» **PASSAGE**
▼

# Loosing Leaves



## BaRoK (Sep 10, 2009)

My stem plants are loosing leaves at the bottom portion of the plant. Do you have any suggestions to keep the leaves from floating? Do I need more supplements? Is my current light unable to reach the bottom of my tank?

I have the following plants:

Bacopa Caroliniana
Cabomba caroliniana
Star Grass 
Ludwigia brevipes
Nesaea red

I have a 40G tank with 2x39W T5HO lights (Aquatic Life) and diy CO2 injected to my canister filter.


----------



## qwerty (Dec 15, 2009)

Plants lose their bottom leaves when the top leaves shade out the bottom leaves. The common solution to this is to prune your plants frequently, which will also help make your stems plants grow in bushier.

However there will always be some leaf loss on the bottoms of the plants as they grow, regardless of pruning. In this case the only solution is to hide it with midground plants. I guess you could use rocks, driftwood, etc. But midground plants are probably your best bet to work with...

Look around google for some information on pruning stem plants. You'll be amazed at how much people hack their plants back to prepare them for a show tank. We're talking pruning them almost right down to the substrate.


----------



## BaRoK (Sep 10, 2009)

Guess I'll have to prune my stem plants.

Any more suggestions?


----------



## qwerty (Dec 15, 2009)

http://www.aquaticplantcentral.com/forumapc/general-aquarium-plants-discussions/57960-pruning-timeline.html

This thread should be of some help to you...

Also, it's a good idea to make sure you leave some healthy leaves on the plant when you trim it. It's advisable to not let your plants grow so tall that the bottom is too far gone to trim it right down until you get nice and bushy growth. Hiding the lower leaves is really your best option in the long run though.


----------

▲

» **PROBLEM A**
Answer these questions about the thread:
(i) What size is the original poster's tank?
(ii) According to the first reply, what causes plants to lose their bottom leaves?
(iii) What does the final post say to leave on the plant when you trim it?

» **DATA TO USE**
▼

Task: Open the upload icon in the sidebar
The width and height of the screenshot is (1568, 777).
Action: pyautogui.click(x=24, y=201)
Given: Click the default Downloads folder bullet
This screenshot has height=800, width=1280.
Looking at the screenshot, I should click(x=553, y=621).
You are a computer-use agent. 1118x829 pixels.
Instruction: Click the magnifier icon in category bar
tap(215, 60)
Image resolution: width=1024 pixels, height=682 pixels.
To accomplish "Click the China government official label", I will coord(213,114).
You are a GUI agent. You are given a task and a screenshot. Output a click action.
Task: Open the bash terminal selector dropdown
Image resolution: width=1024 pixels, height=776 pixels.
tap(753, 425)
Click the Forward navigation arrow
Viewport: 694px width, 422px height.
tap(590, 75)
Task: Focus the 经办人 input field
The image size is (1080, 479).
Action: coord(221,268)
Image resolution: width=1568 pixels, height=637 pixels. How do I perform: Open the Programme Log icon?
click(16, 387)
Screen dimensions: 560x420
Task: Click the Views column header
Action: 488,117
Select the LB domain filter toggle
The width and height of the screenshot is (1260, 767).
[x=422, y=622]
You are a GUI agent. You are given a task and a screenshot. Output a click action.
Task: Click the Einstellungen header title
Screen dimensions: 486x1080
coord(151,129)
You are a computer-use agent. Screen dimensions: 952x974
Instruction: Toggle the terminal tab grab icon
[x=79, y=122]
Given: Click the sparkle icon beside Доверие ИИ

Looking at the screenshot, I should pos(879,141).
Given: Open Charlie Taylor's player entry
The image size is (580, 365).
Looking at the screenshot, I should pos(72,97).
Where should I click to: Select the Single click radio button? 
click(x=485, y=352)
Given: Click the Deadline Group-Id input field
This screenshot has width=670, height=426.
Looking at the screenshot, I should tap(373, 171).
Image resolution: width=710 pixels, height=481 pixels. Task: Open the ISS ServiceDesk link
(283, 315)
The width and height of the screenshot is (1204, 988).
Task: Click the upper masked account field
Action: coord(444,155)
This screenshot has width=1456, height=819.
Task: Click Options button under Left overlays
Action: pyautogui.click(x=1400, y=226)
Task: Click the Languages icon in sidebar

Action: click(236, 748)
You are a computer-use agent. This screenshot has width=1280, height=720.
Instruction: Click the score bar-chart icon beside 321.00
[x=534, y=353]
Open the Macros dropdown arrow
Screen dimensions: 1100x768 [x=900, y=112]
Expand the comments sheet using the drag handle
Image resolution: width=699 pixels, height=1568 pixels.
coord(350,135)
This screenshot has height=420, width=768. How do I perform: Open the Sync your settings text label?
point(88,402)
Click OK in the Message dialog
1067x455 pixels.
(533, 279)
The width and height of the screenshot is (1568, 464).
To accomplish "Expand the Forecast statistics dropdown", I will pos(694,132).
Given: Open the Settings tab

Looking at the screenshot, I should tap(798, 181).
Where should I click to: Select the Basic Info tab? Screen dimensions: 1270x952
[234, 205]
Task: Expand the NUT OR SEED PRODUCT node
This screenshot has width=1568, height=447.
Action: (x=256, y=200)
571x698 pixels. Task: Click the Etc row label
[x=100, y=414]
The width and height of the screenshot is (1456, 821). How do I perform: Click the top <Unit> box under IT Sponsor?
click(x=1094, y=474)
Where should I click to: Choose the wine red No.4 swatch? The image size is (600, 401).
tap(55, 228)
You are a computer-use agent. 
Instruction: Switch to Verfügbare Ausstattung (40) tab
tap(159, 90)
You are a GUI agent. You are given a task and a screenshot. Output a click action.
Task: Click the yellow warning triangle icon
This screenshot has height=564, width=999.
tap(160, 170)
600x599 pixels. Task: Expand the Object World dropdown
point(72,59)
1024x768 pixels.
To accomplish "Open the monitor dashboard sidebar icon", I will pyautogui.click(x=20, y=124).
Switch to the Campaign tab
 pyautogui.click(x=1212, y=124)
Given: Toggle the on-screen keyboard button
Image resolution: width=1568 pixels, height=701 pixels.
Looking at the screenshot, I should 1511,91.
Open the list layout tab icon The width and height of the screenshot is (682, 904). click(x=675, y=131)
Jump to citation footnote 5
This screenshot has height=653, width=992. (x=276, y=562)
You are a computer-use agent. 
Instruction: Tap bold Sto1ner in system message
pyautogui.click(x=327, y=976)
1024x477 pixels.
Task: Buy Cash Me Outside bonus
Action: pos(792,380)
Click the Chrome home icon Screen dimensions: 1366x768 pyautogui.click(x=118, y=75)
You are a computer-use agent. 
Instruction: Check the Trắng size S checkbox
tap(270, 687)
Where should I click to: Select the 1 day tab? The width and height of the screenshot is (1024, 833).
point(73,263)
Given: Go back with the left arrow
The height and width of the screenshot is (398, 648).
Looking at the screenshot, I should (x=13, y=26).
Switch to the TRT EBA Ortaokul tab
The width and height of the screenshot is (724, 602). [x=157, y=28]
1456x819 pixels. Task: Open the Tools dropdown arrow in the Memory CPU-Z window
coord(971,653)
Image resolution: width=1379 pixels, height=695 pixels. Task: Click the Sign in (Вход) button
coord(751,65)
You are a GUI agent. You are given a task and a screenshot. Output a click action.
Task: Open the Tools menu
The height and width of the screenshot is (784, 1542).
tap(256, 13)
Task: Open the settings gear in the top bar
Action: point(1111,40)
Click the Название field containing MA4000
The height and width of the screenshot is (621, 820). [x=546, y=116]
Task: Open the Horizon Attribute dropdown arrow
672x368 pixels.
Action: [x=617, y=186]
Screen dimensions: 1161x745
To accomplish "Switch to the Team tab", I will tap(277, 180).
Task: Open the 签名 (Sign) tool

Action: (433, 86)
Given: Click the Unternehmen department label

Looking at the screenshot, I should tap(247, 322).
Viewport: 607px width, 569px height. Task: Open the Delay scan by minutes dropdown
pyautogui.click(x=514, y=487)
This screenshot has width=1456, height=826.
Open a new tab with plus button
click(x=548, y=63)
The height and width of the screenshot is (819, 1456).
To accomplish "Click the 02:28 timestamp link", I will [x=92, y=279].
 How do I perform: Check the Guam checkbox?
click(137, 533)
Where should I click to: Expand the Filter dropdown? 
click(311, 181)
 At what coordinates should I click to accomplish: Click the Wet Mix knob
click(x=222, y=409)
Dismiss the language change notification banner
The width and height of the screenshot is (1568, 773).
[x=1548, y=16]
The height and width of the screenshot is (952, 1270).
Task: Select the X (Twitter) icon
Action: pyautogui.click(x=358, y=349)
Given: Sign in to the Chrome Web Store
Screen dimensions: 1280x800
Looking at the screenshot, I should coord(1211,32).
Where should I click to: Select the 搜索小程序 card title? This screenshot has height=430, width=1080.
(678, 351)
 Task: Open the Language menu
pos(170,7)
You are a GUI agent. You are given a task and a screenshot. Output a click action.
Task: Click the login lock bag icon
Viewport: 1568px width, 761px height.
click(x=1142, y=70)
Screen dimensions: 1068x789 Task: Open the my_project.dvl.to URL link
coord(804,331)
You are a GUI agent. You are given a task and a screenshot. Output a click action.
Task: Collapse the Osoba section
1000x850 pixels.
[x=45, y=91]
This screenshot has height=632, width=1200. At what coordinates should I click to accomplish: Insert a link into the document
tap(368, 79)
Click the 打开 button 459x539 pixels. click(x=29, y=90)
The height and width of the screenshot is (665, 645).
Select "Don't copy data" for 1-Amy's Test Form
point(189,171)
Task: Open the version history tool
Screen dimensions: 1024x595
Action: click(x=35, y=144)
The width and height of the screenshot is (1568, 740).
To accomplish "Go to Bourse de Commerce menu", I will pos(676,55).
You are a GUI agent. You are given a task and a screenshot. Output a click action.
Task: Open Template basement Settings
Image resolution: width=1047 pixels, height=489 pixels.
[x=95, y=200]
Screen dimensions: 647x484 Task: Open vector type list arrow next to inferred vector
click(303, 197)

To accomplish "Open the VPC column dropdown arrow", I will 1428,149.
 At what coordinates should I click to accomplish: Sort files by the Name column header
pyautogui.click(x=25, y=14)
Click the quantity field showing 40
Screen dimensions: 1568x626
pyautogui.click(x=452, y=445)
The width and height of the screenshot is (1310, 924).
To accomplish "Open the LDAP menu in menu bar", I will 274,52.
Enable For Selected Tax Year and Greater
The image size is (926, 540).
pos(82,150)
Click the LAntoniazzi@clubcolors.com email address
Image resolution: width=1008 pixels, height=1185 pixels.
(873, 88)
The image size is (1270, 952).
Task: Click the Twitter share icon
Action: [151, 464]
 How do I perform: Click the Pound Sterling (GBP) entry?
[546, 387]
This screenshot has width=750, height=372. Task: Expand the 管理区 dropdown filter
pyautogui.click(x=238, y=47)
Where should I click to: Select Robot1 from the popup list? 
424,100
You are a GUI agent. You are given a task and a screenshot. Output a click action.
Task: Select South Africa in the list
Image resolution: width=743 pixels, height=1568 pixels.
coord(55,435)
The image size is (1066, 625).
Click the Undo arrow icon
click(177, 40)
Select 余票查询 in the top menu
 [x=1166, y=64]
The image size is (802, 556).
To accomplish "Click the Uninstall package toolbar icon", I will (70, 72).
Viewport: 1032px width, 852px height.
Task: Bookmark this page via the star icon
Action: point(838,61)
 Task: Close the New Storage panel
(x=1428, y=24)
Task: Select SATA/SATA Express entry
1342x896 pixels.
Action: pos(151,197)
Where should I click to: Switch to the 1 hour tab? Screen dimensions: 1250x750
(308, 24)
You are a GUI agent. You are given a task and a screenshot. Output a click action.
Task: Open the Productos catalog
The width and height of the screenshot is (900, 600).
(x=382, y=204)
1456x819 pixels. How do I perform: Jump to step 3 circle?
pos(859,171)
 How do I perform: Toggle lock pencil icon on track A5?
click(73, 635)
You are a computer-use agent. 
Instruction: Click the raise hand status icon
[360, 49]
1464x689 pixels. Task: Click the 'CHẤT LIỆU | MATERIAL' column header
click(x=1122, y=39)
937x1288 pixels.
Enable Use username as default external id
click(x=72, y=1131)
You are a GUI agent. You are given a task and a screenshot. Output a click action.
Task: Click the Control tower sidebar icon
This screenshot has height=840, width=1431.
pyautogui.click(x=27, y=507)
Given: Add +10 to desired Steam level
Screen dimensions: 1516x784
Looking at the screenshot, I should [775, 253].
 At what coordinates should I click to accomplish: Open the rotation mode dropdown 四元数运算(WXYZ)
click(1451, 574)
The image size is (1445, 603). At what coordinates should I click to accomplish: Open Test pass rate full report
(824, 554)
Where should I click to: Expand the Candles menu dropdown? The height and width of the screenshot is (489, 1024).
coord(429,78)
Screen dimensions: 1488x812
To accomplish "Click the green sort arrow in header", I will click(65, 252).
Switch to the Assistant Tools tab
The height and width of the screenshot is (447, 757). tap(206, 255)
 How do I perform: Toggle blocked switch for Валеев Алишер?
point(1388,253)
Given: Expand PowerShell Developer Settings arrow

▲

» **PROBLEM B**
Please copy the records line for line, from their first line through the line holding "click(x=485, y=352)", inclusive.

» **WRITTEN RESPONSE A**
(i) 40G
(ii) The top leaves shade out the bottom leaves.
(iii) Some healthy leaves

» **WRITTEN RESPONSE B**
Task: Open the upload icon in the sidebar
The width and height of the screenshot is (1568, 777).
Action: pyautogui.click(x=24, y=201)
Given: Click the default Downloads folder bullet
This screenshot has height=800, width=1280.
Looking at the screenshot, I should click(x=553, y=621).
You are a computer-use agent. 1118x829 pixels.
Instruction: Click the magnifier icon in category bar
tap(215, 60)
Image resolution: width=1024 pixels, height=682 pixels.
To accomplish "Click the China government official label", I will coord(213,114).
You are a GUI agent. You are given a task and a screenshot. Output a click action.
Task: Open the bash terminal selector dropdown
Image resolution: width=1024 pixels, height=776 pixels.
tap(753, 425)
Click the Forward navigation arrow
Viewport: 694px width, 422px height.
tap(590, 75)
Task: Focus the 经办人 input field
The image size is (1080, 479).
Action: coord(221,268)
Image resolution: width=1568 pixels, height=637 pixels. How do I perform: Open the Programme Log icon?
click(16, 387)
Screen dimensions: 560x420
Task: Click the Views column header
Action: 488,117
Select the LB domain filter toggle
The width and height of the screenshot is (1260, 767).
[x=422, y=622]
You are a GUI agent. You are given a task and a screenshot. Output a click action.
Task: Click the Einstellungen header title
Screen dimensions: 486x1080
coord(151,129)
You are a computer-use agent. Screen dimensions: 952x974
Instruction: Toggle the terminal tab grab icon
[x=79, y=122]
Given: Click the sparkle icon beside Доверие ИИ

Looking at the screenshot, I should pos(879,141).
Given: Open Charlie Taylor's player entry
The image size is (580, 365).
Looking at the screenshot, I should pos(72,97).
Where should I click to: Select the Single click radio button? 
click(x=485, y=352)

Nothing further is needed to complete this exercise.